Progressive Stages of Consequence

©Copyright 2008, Budd Churchward

 

It would be nice if positive recognition was all that was required to encourage appropriate behavior in children. In actuality, negative consequences are an important part of behavior modification. Most schools have some system of consequences already in place and operating. Students are sent to the office, asked to stay after school, required to write notes to their parents, and in extreme situations suspended from school for one or more days.

The success of such negative consequences varies from school to school. Psychologists tell us, though, the best behavior modification systems include both positive recognition and appropriate consequences. Furthermore, such a discipline system must be perceived as fair and equitable as possible.

The Honor Level System provides you with the tools you need to do just that. Both recognition and appropriate consequence are easily administered with the aid of your office computer. A system of fairness exists whereby each student will feel that he or she is treated the same as any other.

A system of progressive discipline uses several stages of consequence. Each one is more significant than the one that comes before it. As a student moves from stage to stage, the disciplinary action taken by the school becomes more severe.

Your own staff chooses the actual consequences for your school. The following are sample stages:

You may use up to seven stages of consequence. Click here to learn how to Edit the Consequences in your own HLS program. Note: It is also possible to change the pattern of consequences for an individual student using the consequence mask.

The Honor Level System provides for both forward and backward movement through these stages of consequence. Forward movement occurs as any individual student is cited again and again for infractions of school rules. We prefer to say: “fails to meet behavioral expectations.”

TIME HEALS THE WOUNDS

The mechanism for moving back to lower stages is time. If a student can stay out of trouble and show that there is a general change in behavior, he or she should move to lower stages of consequence.
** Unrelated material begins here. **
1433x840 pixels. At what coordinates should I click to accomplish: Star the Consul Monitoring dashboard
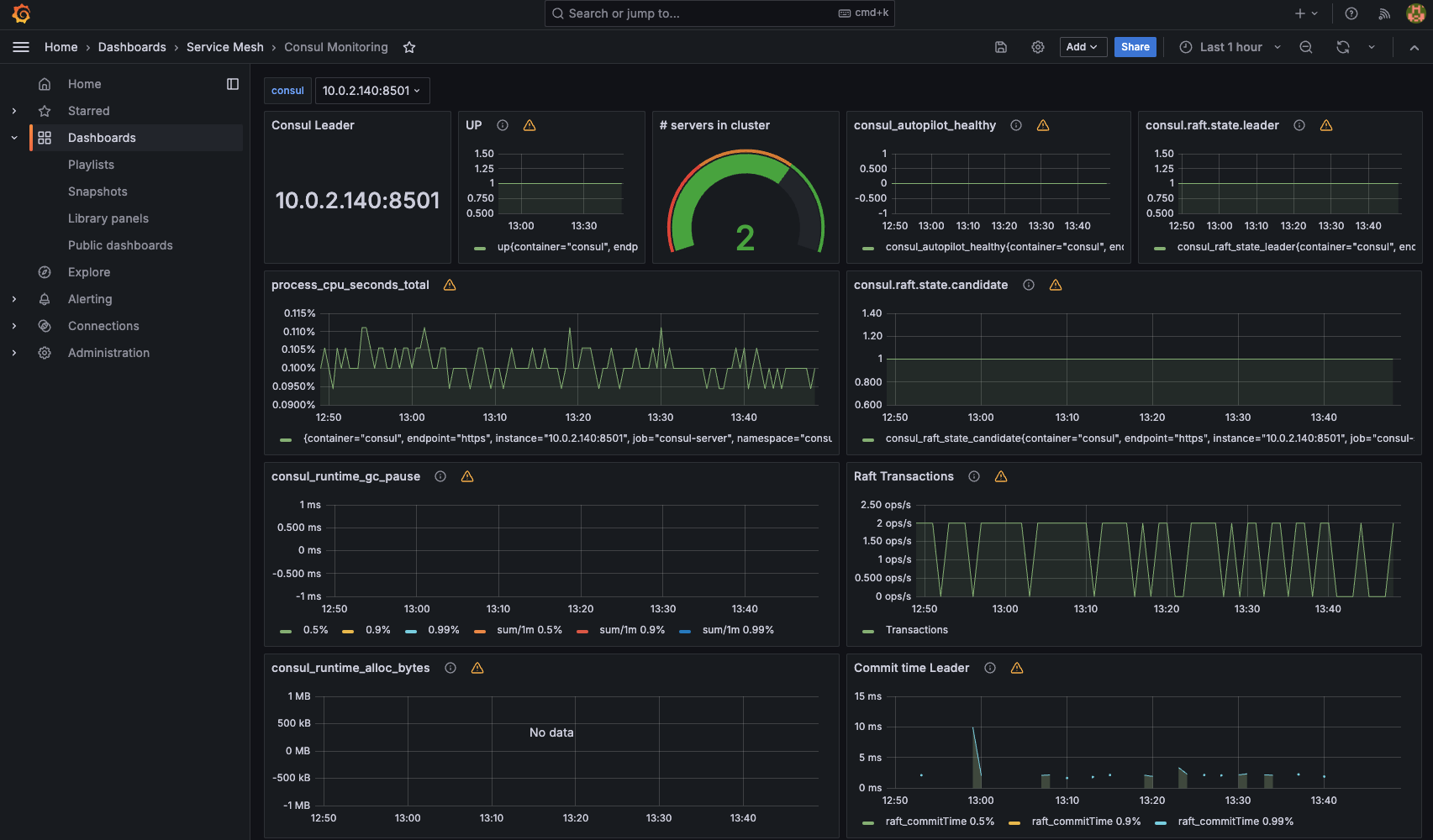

When determining the appropriate stage of discipline, the computer will examine the record of behavior for the last fourteen days. The computer does not exclude weekends, holidays, or student absences. It examines fourteen days of the calendar. The term “3rd infraction” refers to the third infraction within a window of time that is only fourteen days long.

Your system may assign a student to after school detention two or three times in a row if the frequency of his or her infractions is about once every three or four days. It does not assign the fourth stage of consequence after the fourth infraction if the first infraction was more than 14 days in the past. The only way in which this child can reach lower stages of consequence is to decrease the frequency of citations. He or she will need to go more days in a row without problems.